2) La Perception d'une odeur: une question de subjectivité

 Nous connaissons maintenant le trajet des molecules odorantes dans notre organisme. Mais qu'est-ce qui nous permet de caracteriser cette odeur? Le message sensoriel. Celui-ci reste intimement lié à la connaissance qu'a le sujet sur ce qu'il sent, à sa propre culture et à sa façon de l'exprimer.
La perception se situe donc au carrefour de la physiologie, de la psychologie, de la culture et de la linguistique. De tous les sens, l'odorat est sans doute le moins comparable d'une personne à une autre. Une odeur n'est jamais neutre.
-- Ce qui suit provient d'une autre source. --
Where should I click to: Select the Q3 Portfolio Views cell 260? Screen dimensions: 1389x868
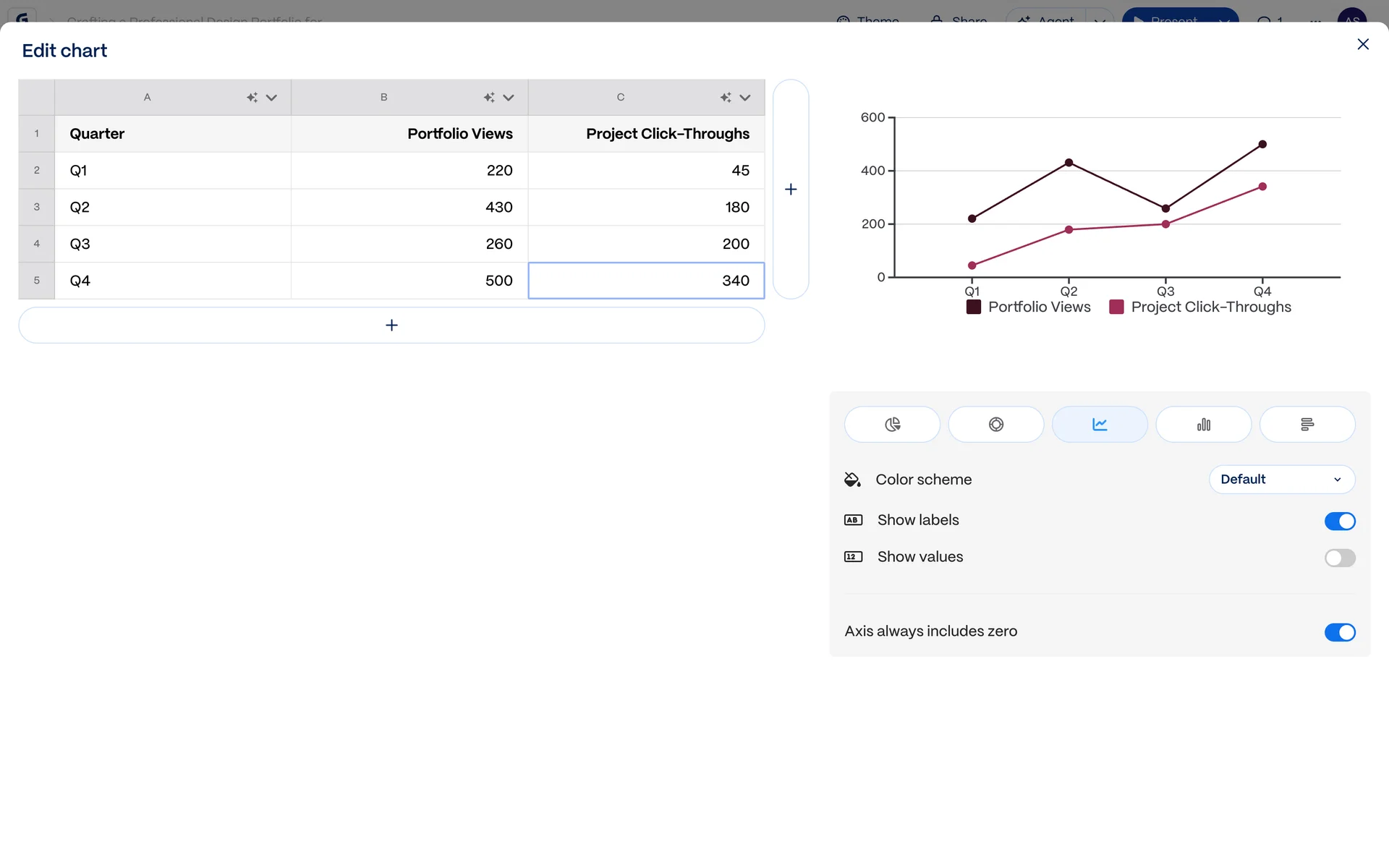tap(409, 244)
       •     Grâce à Linda Buck et Richard Axel, deux généticiens américains, on sait que 347 gènes (1% du total) peuvent fabriquer des protéines-réceptrices de molécules odorantes. D'un humain à l'autre, ces gènes diffèrent.
En conséquence, une même molécule sera captée par un individu A mais pas par un individu B. Ou bien, pas avec la même finesse. Par exemple, certains ne sentent pas la triméthtlamine, molécule responsable de l'odeur un peu ammoniacale du poisson, car leur récepteur à cette molécule est 830 fois moins sensible que la moyenne.
Autre exemple : la 5-androsténone. Chez l'homme comme chez l'animal, ce dérivé de l'hormone mâle testostérone donne son odeur à l'urine. En général, quelques gouttes suffisent pour dégager une odeur pestilentielle. Mais chez une personne sur deux, le récepteur qui lie cette molécule est moins sensible. Est-ce à dire que la moitié de l'humanité est épargnée ? A petite dose, oui. Mais à forte concentration, l'odeur de la 5-androsténone évoque celle de la moisissure.
L'intensité de la perception est donc reliée à la concentration de la substance. Certaines substances ont un seuil olfactif très bas, sans que l'on sache pourquoi.
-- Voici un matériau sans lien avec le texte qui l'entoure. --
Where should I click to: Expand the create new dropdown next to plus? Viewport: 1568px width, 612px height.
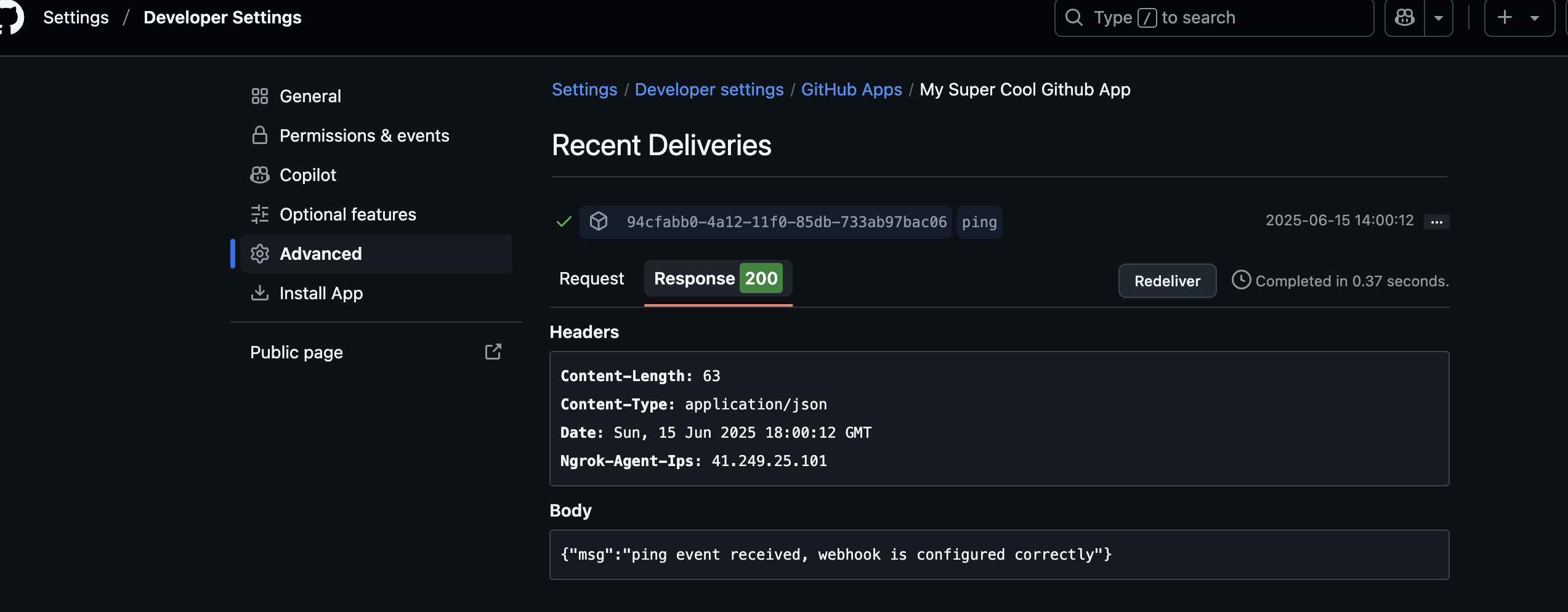tap(1535, 17)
      •       En parallèle, des etudes ont prouvés que la capacité olfactive est plus forte le matin et la réceptivité aux odeurs varie d'un individu à l'autre. Cependant, il est notoire que les femmes ont un meilleur odorat que les hommes et que les non fumeurs sont plus sensibles que les fumeurs. A partir de 60 ans, s'amorce une baisse de la sensation, de la discrimination et de l'identification des odeurs.
Plus de la moitié des personnes de plus de 80 ans ont un mauvais odorat parmi lesquels 25 % des sujets ne sentent plus rien.

La différence de perception dépend donc de la capacité olfactive .
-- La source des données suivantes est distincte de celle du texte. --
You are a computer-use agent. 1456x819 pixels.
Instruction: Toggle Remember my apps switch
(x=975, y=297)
De même, cette reconnaissance dépend du nombre d'informations similaires mémorisées en fonction de la tranche d'âge. Or plus une personne est âgée, plus elle a connu et mémorisé d'odeurs au cour de sa vie.
Classer l'odeur dans la catégorie agréable ou désagréable dépend des événements antérieurs associés à cette odeur. Ainsi c'est la mémoire olfactive qui influencent nos goûts. La mémoire à long terme semble douée d'une capacité illimitée et surtout largement sous-utilisée. Parmi les millions d'informations perçues chaque jour par le cerveau, l'immense majorité transite quelques secondes par la mémoire à court terme avant d'être éliminée, mais une faible partie est transférée dans les circuits de mémoires à long terme.

Reconnaître une odeur pose donc la question de la mémoire : où est stockée celle des odeurs ?
Une question encore laissée sans réponse et actuellement à l'étude. Pourtant, on observe un effet d'accoutumance à toutes les odeurs, quelle qu'en soit la qualité, probablement dû à l'action de mémorisation-saturation.

Ainsi, loin d'être un sens mineur, l'odorat est une fenêtre sur l'extérieur qui permet d'intérioriser le monde, de se souvenir et d'être en relation avec les autres.